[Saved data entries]
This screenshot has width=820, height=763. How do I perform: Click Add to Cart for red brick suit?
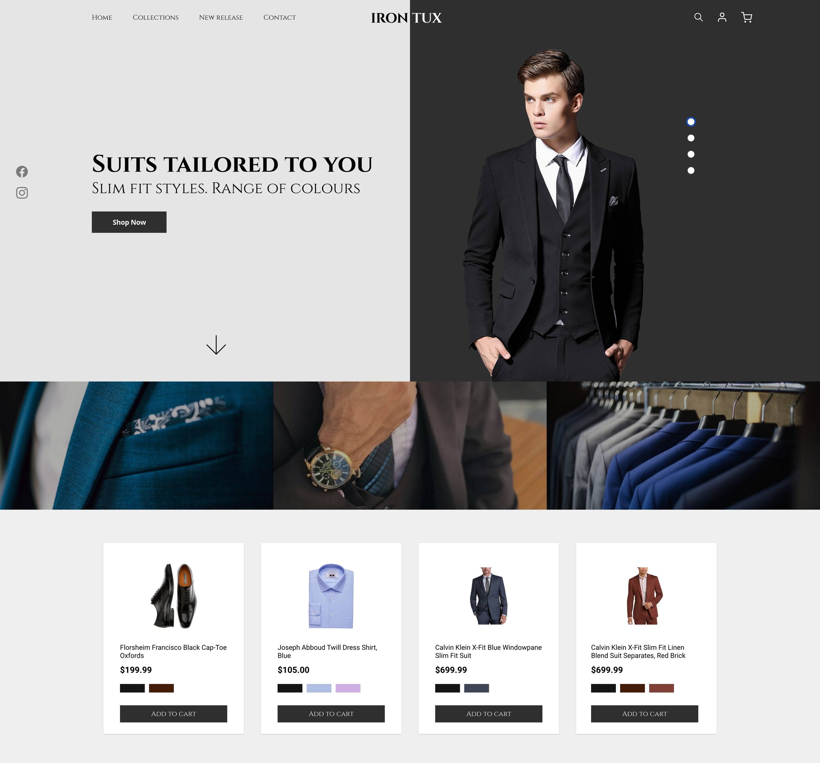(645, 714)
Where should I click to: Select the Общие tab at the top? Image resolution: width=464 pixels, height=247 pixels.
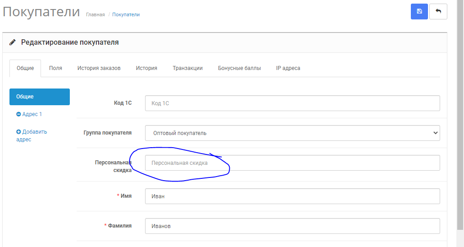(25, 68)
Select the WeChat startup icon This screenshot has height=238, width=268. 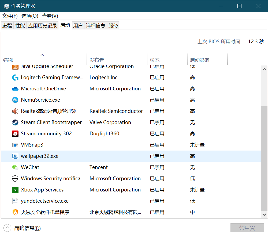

▸ What to work on:
Please give the data above again in exact form and omit every picture.

▸ Answer section:
This screenshot has width=820, height=763. How do I perform: Click Add to Cart for red brick suit?
(645, 714)
Where should I click to: Select the Общие tab at the top? Image resolution: width=464 pixels, height=247 pixels.
(25, 68)
Select the WeChat startup icon This screenshot has height=238, width=268. 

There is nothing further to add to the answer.